Text block:
§
HiveExternalCatalog: 

Code generator: 

DAGScheduler

https://books.japila.pl/apache-spark-internals/scheduler/DAGScheduler/  

LiveListenerBus: 

All Spark internal components for driver:

 

Driver Os Metrics

  • driverOsMetrics - operating system (OS) metrics of the VM where the Spark driver runs

File path

storage bucket |> 0306cb34-xxxx-xxxx-xxxx-xxxxxxxxxxxx/(azure subscription id) |> 5721xxxxxxxxxxxx/ (databricks workspace id) |> driverSparkMetrics |> driverOsMetrics / date=20220502 / clusterId=0502-123457-fkasde121 / clusterId-0502-123457-fkasde121-app-20220502135427-0000.csv

File sample:

Columns

These values are reported by Java Virtual Machine running on the Spark Driver’s box.

Driver OS columns:

  • timestamp - time of data collection

  • app - a unique identifier for the Spark application

  • clusterId - ID of assigned Databricks cluster

  • clusterName - Name of assigned cluster 

  • orgId - alias of workspaceId

  • workspaceId - ID of the Databricks workspace

  • workspaceName - name of the Databricks workspace

  • date - calendar date formatted YYYYMMDD

  • nodeIp - IP address of the driver 

  • osName - Type of operating system 

  • osArch - OS architecture

  • osVersion - Version of operating system

For CPU & memory, we collect the following metrics:

  • availableProcessors → the number of processors available to the Java virtual machine.

  • systemLoadAverage → the system load average for the last minute.

  • cpuSystemLoad → the "recent cpu usage" for the whole system.

  • cpuProcessLoad → the "recent cpu usage" for the Java Virtual Machine process.

  • cpuProcessTime → the CPU time used by the process on which the Java virtual machine is running in nanoseconds.

  • committedVirtualMemorySize → amount of virtual memory that is guaranteed to be available to the running process in bytes, or -1 if this operation is not supported

  • totalPhysicalMemorySize →  the total amount of physical memory in bytes

  • freePhysicalMemorySize → the amount of free physical memory in bytes

  • freeSwapSpaceSize → the amount of free swap space in bytes

  • totalSwapSpaceSize → the total amount of swap space in bytes

  • processAllocatedMemory → the amount of memory allocated by the app, in bytes

  • processTotalMemory → the maximum amount this JVM will ever get from the operating system (as set by the -Xmx parameter), in bytes

  • processMemoryLoad → the amount of memory available to the JVM that is currently being used (between 0 and 1)
§
Source data:
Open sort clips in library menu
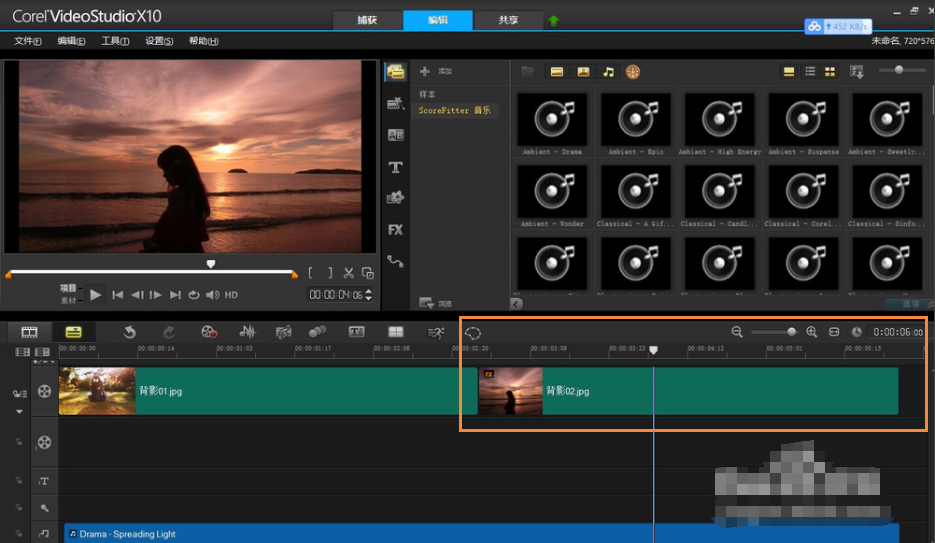Screen dimensions: 935x543 pyautogui.click(x=857, y=72)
§
Exercise requirements:
a) From the text on driver OS metrics, name every metric whose value is given in bytes.
b) In the text on driver OS metrics, what value does committedVirtualMemorySize report when the operation isn't supported?

The results:
a) committedVirtualMemorySize, totalPhysicalMemorySize, freePhysicalMemorySize, freeSwapSpaceSize, totalSwapSpaceSize, processAllocatedMemory, processTotalMemory

b) -1